Ciascuno diventa “apròsopon”, senza volto: la verità è la maschera, un’altra delle sconcertanti inversioni dell’epoca postmoderna. Chissà che non ci impongano la foto “mascherata” per i documenti d’identità. La realtà, come per Nietzsche, si trasforma in un gioco di forme illusorie dove non è possibile conoscere la verità, ridotta a rappresentazione. Per Gustav Jung, la maschera è un simbolo della dualità ombra/persona. L’ Ombra di Jung è l’aspetto oscuro della personalità che l’ego cosciente non identifica, di cui la Persona non è pienamente cosciente. L’uso della maschera finisce per alimentare l’Ombra e destituire la Persona, disconnettendola dall’incontro con l’Altro.
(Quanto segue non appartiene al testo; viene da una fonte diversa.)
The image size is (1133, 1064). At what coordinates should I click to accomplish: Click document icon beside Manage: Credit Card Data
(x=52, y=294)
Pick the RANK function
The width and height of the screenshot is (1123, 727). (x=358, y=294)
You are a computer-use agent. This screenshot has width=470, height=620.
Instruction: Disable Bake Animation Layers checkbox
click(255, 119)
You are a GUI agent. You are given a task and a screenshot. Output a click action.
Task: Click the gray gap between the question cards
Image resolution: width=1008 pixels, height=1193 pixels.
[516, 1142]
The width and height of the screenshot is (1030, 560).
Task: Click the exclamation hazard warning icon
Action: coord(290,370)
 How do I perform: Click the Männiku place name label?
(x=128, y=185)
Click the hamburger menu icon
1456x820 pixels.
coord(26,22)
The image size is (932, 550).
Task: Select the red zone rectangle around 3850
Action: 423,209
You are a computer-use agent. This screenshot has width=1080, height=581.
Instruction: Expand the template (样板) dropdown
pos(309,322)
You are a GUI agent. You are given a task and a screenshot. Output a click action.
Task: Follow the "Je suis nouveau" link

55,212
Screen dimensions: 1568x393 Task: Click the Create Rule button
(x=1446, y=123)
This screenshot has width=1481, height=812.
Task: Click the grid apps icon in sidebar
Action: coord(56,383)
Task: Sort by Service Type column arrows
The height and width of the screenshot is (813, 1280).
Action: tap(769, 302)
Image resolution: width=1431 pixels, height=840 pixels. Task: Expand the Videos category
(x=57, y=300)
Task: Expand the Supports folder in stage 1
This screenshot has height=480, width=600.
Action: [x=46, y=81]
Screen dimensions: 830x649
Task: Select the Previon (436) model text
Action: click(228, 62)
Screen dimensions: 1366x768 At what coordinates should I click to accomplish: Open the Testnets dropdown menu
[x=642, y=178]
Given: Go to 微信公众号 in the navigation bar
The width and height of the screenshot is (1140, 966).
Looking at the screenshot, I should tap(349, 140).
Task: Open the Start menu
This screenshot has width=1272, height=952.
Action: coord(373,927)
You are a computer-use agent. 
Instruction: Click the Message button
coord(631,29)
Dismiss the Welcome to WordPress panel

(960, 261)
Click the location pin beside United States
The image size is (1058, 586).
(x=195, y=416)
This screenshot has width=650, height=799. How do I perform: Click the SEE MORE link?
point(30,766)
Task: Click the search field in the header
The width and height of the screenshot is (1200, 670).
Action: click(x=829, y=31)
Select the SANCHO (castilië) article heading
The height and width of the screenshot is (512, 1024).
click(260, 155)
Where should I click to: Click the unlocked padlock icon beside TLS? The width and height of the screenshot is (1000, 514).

E’ questo un aspetto assai preoccupante del nascondimento, della distanza determinata dalla maschera: la chiusura in sé destituisce la condizione dell’uomo come essere sociale. Su questo ha lungamente riflettuto Emmanuel Lévinas, il filosofo franco lituano che ha studiato la relazione con l’Altro e la sua rivelazione attraverso il volto. L’Altro uomo, dice Lévinas, non mi è indifferente, mi concerne, mi riguarda nei due sensi della parola riguardare. In francese si dice che “mi riguarda” qualcosa di cui mi occupo, ma “regarder” significa anche “guardare in faccia” qualcosa per prenderla in considerazione.” L’uomo è protagonista di una relazione con gli altri uomini, etica prima che sociale o politica. Per Lévinas, ciò che caratterizza l’uomo è la sua “inevitabile possibilità” di rapportarsi all’Altro.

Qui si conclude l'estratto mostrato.